§ Mr. Baker
To ask the Secretary of State for the Environment, Transport and the Regions for what reason the UK delegation to the 10th session of the negotiations for a UN Economic Commission for Europe Convention concerning public participation in environmental decision making, held in Geneva on 3 to 6 March, did not support provisions giving the same rights for the public to participate in decisions relating to GMOs as for other proposed environmental activities; and if he will make a statement. 
§ Mr. Meacher
[holding answer 1 April 1998): The Government are committed to a policy of increased transparency and enhanced public participation in decision making in relation to the deliberate release of genetically modified organisms and, as such, supported the inclusion of a provision applying the requirements of the Convention in this context. Our current legislation has such provisions. The drafting of the Convention provision was the subject of considerable debate during the negotiations and the UK was concerned, particularly in view of our role as EU Presidency, to secure a workable 286W provision which provides a basis for further development. For that reason, we support a proposal for the first meeting of the Convention Parties to develop the application of the Convention in this field, taking into account work under the Convention on Biological Diversity to develop a protocol on biosafety, in which the United Kingdom is playing a leading role. The provisions of the Convention will be taken into account when the EU revises its own Directive on deliberate releases to the environment later this year.

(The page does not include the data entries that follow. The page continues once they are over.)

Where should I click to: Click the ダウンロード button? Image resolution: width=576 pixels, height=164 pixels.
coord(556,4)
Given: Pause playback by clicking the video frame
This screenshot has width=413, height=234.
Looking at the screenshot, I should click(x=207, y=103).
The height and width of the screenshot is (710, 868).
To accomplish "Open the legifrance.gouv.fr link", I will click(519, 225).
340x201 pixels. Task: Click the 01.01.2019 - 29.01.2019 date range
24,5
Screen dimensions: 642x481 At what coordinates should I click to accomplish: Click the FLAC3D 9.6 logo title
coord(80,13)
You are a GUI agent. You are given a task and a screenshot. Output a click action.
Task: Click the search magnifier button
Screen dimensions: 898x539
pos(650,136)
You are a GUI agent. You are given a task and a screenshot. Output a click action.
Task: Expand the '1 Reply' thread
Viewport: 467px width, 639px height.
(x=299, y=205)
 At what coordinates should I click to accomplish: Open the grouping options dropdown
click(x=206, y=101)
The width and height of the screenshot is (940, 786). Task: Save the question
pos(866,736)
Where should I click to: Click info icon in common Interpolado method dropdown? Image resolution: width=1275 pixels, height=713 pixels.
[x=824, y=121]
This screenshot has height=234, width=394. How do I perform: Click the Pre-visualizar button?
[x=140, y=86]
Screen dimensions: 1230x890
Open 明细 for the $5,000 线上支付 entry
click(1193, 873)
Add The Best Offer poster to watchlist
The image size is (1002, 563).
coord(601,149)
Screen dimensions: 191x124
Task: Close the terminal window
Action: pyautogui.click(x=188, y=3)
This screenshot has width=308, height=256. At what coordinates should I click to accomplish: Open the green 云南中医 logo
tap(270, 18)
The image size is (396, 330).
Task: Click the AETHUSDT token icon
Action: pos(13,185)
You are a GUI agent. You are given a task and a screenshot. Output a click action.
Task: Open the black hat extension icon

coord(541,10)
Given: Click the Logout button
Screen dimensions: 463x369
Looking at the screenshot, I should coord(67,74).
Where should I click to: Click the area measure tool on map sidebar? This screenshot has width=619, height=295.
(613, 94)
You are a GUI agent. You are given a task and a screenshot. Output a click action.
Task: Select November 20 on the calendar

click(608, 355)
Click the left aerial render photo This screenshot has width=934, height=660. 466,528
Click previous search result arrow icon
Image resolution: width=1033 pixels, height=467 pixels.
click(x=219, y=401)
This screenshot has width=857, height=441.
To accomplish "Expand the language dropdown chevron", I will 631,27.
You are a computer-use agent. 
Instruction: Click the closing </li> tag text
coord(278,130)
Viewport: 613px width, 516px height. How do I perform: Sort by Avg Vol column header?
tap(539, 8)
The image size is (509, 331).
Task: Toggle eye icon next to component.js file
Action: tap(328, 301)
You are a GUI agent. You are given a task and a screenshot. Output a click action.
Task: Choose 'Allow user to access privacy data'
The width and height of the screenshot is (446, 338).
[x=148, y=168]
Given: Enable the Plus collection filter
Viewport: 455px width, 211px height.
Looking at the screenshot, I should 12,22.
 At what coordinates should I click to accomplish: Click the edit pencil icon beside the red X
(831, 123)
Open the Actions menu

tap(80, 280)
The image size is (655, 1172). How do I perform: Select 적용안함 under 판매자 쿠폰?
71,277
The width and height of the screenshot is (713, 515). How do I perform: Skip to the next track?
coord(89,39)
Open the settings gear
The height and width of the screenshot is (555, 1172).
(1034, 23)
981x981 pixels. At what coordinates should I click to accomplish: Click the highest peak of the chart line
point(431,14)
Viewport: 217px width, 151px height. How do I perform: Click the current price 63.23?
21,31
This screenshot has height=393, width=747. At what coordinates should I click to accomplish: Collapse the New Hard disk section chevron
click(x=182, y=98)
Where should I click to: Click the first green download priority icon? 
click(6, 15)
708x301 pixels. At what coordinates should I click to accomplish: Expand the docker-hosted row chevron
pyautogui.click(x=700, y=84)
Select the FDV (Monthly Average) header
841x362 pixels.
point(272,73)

We do not, however, consider that public participation is practical in all decisions on contained use of genetically modified organisms (GMOs). There are estimated to be 20,000 contained use activities underway in GB, in about 450 notified premises. The vast majority of these (estimated to be about 95 per cent.) employ non-pathogenic organisms, such as disabled bacteria or yeasts. The remaining 5 per cent involve work with potentially harmful organisms, such as genetically modified pathogens, and work with these must all be notified to the Health and Safety Executive (HSE).
Contained use activities are typically small scale (often in volumes of 100–200 millilitres) and short lived (research projects are often of between 6 months and 3 years duration). These activities are highly controlled and contained using tried and tested methods. The Genetically Modified Organisms (Contained Use) Regulations 1992 require that physical barriers, supplemented as necessary with biological and chemical barriers, are used to limit the contact of GMOs with the environment and the general population.
Although it would be disproportionately cumbersome to the scale, nature and large number of contained use activities to include them in the Convention, it is clearly important that information be available to the public. In addition to requiring the HSE to keep a public register of information relating to notifications of proposed activities, the legislation also has provision for disclosure of information by HSE when requested to do so.